[Data entries]

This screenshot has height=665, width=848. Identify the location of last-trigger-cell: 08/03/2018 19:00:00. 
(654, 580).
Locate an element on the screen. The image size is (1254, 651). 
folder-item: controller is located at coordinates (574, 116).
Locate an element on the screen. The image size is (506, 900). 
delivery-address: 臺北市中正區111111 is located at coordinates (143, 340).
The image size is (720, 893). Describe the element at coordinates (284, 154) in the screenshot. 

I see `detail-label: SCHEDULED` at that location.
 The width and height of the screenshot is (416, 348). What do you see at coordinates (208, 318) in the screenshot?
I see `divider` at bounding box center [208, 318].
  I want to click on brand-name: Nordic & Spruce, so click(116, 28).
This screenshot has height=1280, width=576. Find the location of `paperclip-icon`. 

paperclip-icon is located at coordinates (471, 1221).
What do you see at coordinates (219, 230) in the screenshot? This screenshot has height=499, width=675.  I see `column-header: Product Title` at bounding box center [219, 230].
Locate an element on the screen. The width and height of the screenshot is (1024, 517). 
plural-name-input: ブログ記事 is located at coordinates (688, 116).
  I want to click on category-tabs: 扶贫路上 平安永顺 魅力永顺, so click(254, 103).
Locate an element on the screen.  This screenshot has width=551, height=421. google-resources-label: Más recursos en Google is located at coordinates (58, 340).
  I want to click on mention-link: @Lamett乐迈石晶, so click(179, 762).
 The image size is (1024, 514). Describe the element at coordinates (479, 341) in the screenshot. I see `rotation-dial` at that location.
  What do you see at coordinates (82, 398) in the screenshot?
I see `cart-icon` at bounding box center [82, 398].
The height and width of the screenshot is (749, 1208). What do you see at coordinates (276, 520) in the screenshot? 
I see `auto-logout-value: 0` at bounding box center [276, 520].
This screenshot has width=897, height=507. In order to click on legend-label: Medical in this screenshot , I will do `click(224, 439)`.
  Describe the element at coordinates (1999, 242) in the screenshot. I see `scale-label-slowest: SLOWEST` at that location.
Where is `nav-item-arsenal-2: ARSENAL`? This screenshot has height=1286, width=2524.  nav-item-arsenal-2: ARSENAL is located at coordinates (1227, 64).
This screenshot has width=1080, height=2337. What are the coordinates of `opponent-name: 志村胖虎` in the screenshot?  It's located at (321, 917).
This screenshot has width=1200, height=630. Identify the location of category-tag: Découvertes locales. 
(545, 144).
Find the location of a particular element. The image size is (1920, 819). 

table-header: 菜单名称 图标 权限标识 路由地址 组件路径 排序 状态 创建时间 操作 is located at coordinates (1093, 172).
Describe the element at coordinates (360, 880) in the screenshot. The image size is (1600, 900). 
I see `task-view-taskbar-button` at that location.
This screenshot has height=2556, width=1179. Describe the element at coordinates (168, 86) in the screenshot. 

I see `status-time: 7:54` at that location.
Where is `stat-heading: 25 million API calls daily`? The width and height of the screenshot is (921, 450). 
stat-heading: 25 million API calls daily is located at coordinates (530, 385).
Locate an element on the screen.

**DIRECTIVE**
Edit the data entries so that every "Locate an element on the screen" reads "Find an element on the screen", leaving everything else unchanged.

**SOLUTION TO THIS EXERCISE**
This screenshot has height=665, width=848. Identify the location of last-trigger-cell: 08/03/2018 19:00:00. 
(654, 580).
Find an element on the screen. The image size is (1254, 651). 
folder-item: controller is located at coordinates (574, 116).
Find an element on the screen. The image size is (506, 900). 
delivery-address: 臺北市中正區111111 is located at coordinates (143, 340).
The image size is (720, 893). Describe the element at coordinates (284, 154) in the screenshot. 

I see `detail-label: SCHEDULED` at that location.
 The width and height of the screenshot is (416, 348). What do you see at coordinates (208, 318) in the screenshot?
I see `divider` at bounding box center [208, 318].
  I want to click on brand-name: Nordic & Spruce, so click(116, 28).
This screenshot has height=1280, width=576. Find the location of `paperclip-icon`. 

paperclip-icon is located at coordinates (471, 1221).
What do you see at coordinates (219, 230) in the screenshot? This screenshot has height=499, width=675.  I see `column-header: Product Title` at bounding box center [219, 230].
Find an element on the screen. The width and height of the screenshot is (1024, 517). 
plural-name-input: ブログ記事 is located at coordinates (688, 116).
  I want to click on category-tabs: 扶贫路上 平安永顺 魅力永顺, so click(254, 103).
Find an element on the screen.  This screenshot has width=551, height=421. google-resources-label: Más recursos en Google is located at coordinates (58, 340).
  I want to click on mention-link: @Lamett乐迈石晶, so click(179, 762).
 The image size is (1024, 514). Describe the element at coordinates (479, 341) in the screenshot. I see `rotation-dial` at that location.
  What do you see at coordinates (82, 398) in the screenshot?
I see `cart-icon` at bounding box center [82, 398].
The height and width of the screenshot is (749, 1208). What do you see at coordinates (276, 520) in the screenshot? 
I see `auto-logout-value: 0` at bounding box center [276, 520].
This screenshot has width=897, height=507. In order to click on legend-label: Medical in this screenshot , I will do `click(224, 439)`.
  Describe the element at coordinates (1999, 242) in the screenshot. I see `scale-label-slowest: SLOWEST` at that location.
Where is `nav-item-arsenal-2: ARSENAL`? This screenshot has height=1286, width=2524.  nav-item-arsenal-2: ARSENAL is located at coordinates (1227, 64).
This screenshot has width=1080, height=2337. What are the coordinates of `opponent-name: 志村胖虎` in the screenshot?  It's located at (321, 917).
This screenshot has width=1200, height=630. Identify the location of category-tag: Découvertes locales. 
(545, 144).
Find the location of a particular element. The image size is (1920, 819). 

table-header: 菜单名称 图标 权限标识 路由地址 组件路径 排序 状态 创建时间 操作 is located at coordinates (1093, 172).
Describe the element at coordinates (360, 880) in the screenshot. The image size is (1600, 900). 
I see `task-view-taskbar-button` at that location.
This screenshot has height=2556, width=1179. Describe the element at coordinates (168, 86) in the screenshot. 

I see `status-time: 7:54` at that location.
Where is `stat-heading: 25 million API calls daily`? The width and height of the screenshot is (921, 450). 
stat-heading: 25 million API calls daily is located at coordinates (530, 385).
Find an element on the screen.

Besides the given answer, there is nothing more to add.